* PROBLEM REQUIREMENTS *
Each line from the one that contains "This screenshot has width=1815, height=760." to the end of the entries must be copied word for word, and only those lines.

Dataset excerpts:
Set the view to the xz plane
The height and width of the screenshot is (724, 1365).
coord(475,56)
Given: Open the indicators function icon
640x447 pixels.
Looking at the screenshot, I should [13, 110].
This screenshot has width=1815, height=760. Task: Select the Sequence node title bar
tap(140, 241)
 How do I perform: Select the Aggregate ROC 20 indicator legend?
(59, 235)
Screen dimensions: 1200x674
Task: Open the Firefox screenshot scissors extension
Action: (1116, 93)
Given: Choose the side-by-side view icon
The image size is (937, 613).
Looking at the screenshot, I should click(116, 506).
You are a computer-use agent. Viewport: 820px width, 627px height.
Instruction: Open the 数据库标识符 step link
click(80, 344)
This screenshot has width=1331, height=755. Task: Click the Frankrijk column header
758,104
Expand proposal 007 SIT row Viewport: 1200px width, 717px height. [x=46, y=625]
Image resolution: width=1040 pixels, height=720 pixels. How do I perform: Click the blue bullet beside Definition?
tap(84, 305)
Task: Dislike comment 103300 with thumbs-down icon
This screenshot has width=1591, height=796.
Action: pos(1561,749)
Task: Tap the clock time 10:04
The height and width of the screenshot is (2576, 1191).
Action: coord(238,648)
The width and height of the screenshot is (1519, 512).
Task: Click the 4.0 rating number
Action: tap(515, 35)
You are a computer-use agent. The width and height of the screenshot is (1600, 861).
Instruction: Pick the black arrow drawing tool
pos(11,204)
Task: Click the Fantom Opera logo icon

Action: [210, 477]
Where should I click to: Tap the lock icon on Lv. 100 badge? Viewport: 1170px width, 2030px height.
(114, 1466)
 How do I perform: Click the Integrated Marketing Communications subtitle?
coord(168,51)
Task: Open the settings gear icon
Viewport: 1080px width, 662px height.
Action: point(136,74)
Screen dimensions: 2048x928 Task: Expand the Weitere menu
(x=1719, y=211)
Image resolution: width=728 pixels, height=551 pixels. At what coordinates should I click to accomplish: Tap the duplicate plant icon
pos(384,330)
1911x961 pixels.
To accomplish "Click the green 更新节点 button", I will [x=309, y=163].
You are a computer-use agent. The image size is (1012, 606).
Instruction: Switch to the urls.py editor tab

* FINAL ANSWER *
This screenshot has width=1815, height=760. Task: Select the Sequence node title bar
tap(140, 241)
 How do I perform: Select the Aggregate ROC 20 indicator legend?
(59, 235)
Screen dimensions: 1200x674
Task: Open the Firefox screenshot scissors extension
Action: (1116, 93)
Given: Choose the side-by-side view icon
The image size is (937, 613).
Looking at the screenshot, I should click(116, 506).
You are a computer-use agent. Viewport: 820px width, 627px height.
Instruction: Open the 数据库标识符 step link
click(80, 344)
This screenshot has width=1331, height=755. Task: Click the Frankrijk column header
758,104
Expand proposal 007 SIT row Viewport: 1200px width, 717px height. [x=46, y=625]
Image resolution: width=1040 pixels, height=720 pixels. How do I perform: Click the blue bullet beside Definition?
tap(84, 305)
Task: Dislike comment 103300 with thumbs-down icon
This screenshot has width=1591, height=796.
Action: pos(1561,749)
Task: Tap the clock time 10:04
The height and width of the screenshot is (2576, 1191).
Action: coord(238,648)
The width and height of the screenshot is (1519, 512).
Task: Click the 4.0 rating number
Action: tap(515, 35)
You are a computer-use agent. The width and height of the screenshot is (1600, 861).
Instruction: Pick the black arrow drawing tool
pos(11,204)
Task: Click the Fantom Opera logo icon

Action: [210, 477]
Where should I click to: Tap the lock icon on Lv. 100 badge? Viewport: 1170px width, 2030px height.
(114, 1466)
 How do I perform: Click the Integrated Marketing Communications subtitle?
coord(168,51)
Task: Open the settings gear icon
Viewport: 1080px width, 662px height.
Action: point(136,74)
Screen dimensions: 2048x928 Task: Expand the Weitere menu
(x=1719, y=211)
Image resolution: width=728 pixels, height=551 pixels. At what coordinates should I click to accomplish: Tap the duplicate plant icon
pos(384,330)
1911x961 pixels.
To accomplish "Click the green 更新节点 button", I will [x=309, y=163].
You are a computer-use agent. The image size is (1012, 606).
Instruction: Switch to the urls.py editor tab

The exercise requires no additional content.